◆ INPUT:
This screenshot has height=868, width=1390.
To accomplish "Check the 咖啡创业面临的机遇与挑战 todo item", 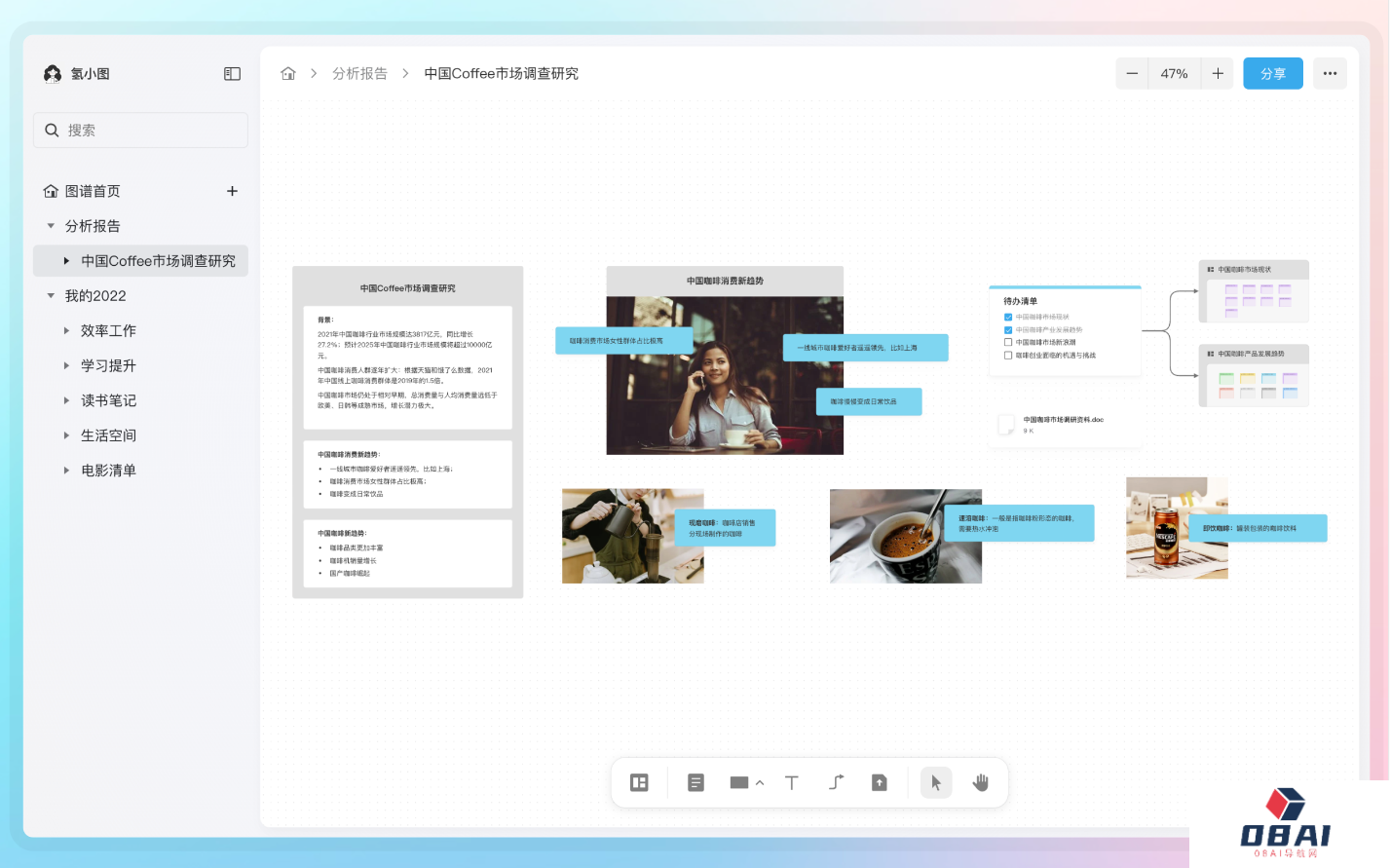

...

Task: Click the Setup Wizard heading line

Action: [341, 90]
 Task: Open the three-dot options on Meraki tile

◆ INSTRUCTIONS FOR THE TASK:
Copy out, exactly and alone, the lines of the entries above between the ones holding "Task: Click the Setup Wizard heading line" and "Task: Open the", inclusive.

◆ ANSWER BELOW:
Task: Click the Setup Wizard heading line

Action: [341, 90]
 Task: Open the three-dot options on Meraki tile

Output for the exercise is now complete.